Закрылись музеи и госучреждения, фирмы и кафе, мелкие лавочки и бары. Люди гуляли по улицам, пьяные от вина и ощущения праздника, обменивались звонкими поцелуями, рассматривали рождественские презепе — сценки, посвященные рождению Христа в хлеву. Их в обилии выставляли на площадях, в витринах и постаментах; играли на сколоченных сценах, и, пусть сюжет не был нов, публика неизменно смотрела представление от начала до конца. Работали только церкви — ни в один другой день года они не пользовались такой популярностью.
Собор Святого Петра, по площади которого проходила незримая граница между двумя государствами, — Италией и Ватиканом — открывался в половину восьмого вечера, для рождественской мессы.
Здесь было пока довольно тихо.
А вот в бесконечных коридорах, задних постройках и подземных помещениях кипела работа.
Мы, практически, не спали с прошлого вечера, когда вернулись в отделение вместе с Винчи. В самой большой комнате установили огромную площадку, проекторы, компьютеры, несколько диванов — на них все по очереди и дремали — коробки и ящики, полные порой весьма ценных вещей и механизмом, на ценность которых никто не обращал внимания; фотографий и маленьких фигурок, напоминающих всех участников действия.

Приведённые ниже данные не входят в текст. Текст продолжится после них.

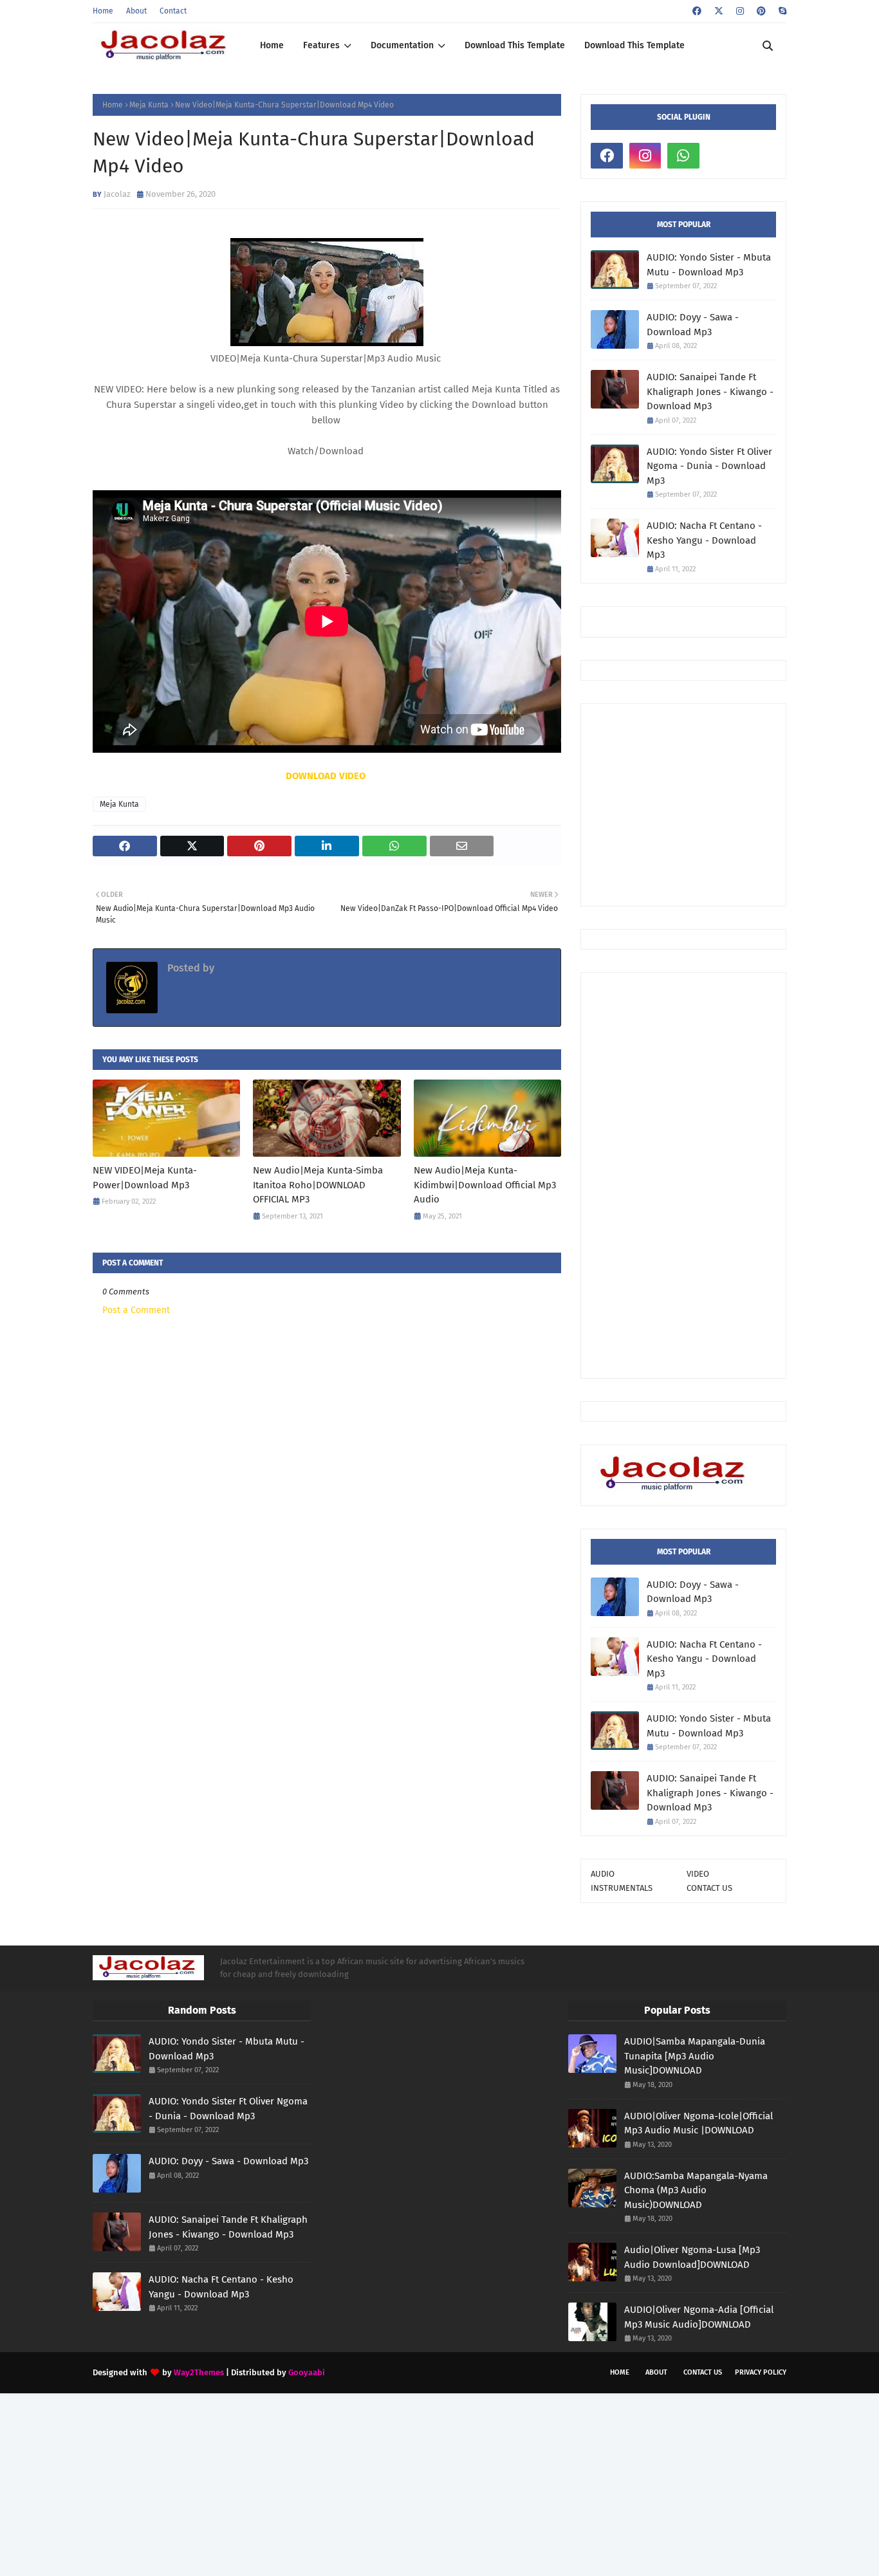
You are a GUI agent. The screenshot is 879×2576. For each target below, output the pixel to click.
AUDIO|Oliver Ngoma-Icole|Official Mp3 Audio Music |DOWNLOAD (698, 2123)
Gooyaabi (306, 2372)
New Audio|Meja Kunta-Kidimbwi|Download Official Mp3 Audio (485, 1184)
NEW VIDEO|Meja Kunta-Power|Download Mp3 (145, 1177)
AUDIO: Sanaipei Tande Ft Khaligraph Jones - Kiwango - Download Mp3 (710, 391)
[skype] (780, 11)
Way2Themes (199, 2372)
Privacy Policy (760, 2372)
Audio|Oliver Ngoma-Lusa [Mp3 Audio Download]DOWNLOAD (692, 2257)
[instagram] (740, 11)
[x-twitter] (718, 11)
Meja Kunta (149, 104)
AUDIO (603, 1874)
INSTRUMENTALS (621, 1888)
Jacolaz (117, 194)
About (136, 10)
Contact (173, 10)
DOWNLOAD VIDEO (327, 776)
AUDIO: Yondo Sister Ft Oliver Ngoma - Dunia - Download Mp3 (709, 466)
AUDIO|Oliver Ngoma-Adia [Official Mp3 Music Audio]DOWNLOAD (698, 2317)
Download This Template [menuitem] (515, 45)
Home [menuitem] (272, 45)
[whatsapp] (683, 156)
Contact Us (702, 2372)
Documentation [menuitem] (402, 45)
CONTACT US (709, 1888)
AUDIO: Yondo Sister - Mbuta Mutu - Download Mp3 (709, 265)
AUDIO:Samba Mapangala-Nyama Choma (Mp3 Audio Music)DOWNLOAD (696, 2190)
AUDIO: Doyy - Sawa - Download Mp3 (693, 324)
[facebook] (697, 11)
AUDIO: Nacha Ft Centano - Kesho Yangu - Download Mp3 (704, 540)
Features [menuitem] (321, 45)
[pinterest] (761, 11)
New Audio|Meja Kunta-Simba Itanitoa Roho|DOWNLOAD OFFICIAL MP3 (318, 1184)
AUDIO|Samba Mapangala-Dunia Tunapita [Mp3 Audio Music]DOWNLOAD (694, 2056)
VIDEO (698, 1874)
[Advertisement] (735, 803)
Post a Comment (136, 1310)
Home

Мы спорили, обсуждали, выдвигали предположения, реконструировали в лицах и куклах множество событий, произошедших за последний год, соединяли несоединимое, ругались, швырялись мелкими предметами от переизбытка чувств, а потом снова и снова пробовали построить то же самое, что собирались построить наши враги.
Да, не понимая окончательно цели и что мы делаем.
Не зная назначения.
Основываясь на собственных дарах и магической интуиции.
Семеро лучших — точнее, самых подходящих — постоянных и временных члена Комитета, при помощи психологов, создавших и меняющих на ходу психологические портреты тех, за кем мы пока не могли угнаться, мыслили как преступники. Заставляли себя хотеть того же, что и они. Любыми средствами. Некоторые части уже исправно работали; некоторые моменты были нам понятны — вроде использования амулетов и талисманов семи планет, старинных календарей, механизмов, усиливающих магическую силу. Сейчас шла самая важная работа, и счет был на недели, возможно, на дни; мы приближались к чему-то грандиозному.
Но были все еще далеко.
Слишком далеко. Огромное пространство напоминало мне не работающий механизм, а захламленную кладовку, полную суетящихся людей.
Я вдруг почувствовала, что мы не успеваем.
Для паники и неприятного зуда вроде бы не было никаких причин. Комитет, правительство Ватикана и Италии держало, казалось бы, все под контролем. Магические сети, рамки, охрана. Но события все ускорялись и спирали времени, о которых мы так много говорили с Арсенским, начинали сжиматься с тем, чтобы перевести нас на другой уровень. Гнетущее ощущение становилось тем сильнее, чем выше был настрой взбудораженного ожидания чуда снаружи.
Половина восьмого. Базилику Святого Петра открыли для купивших билеты, а площадь перед ней все больше наполнялась людьми, которые огибали вертеп и рождественскую ель и пристраивались поближе к собору, никогда не вмещающему всех желающих.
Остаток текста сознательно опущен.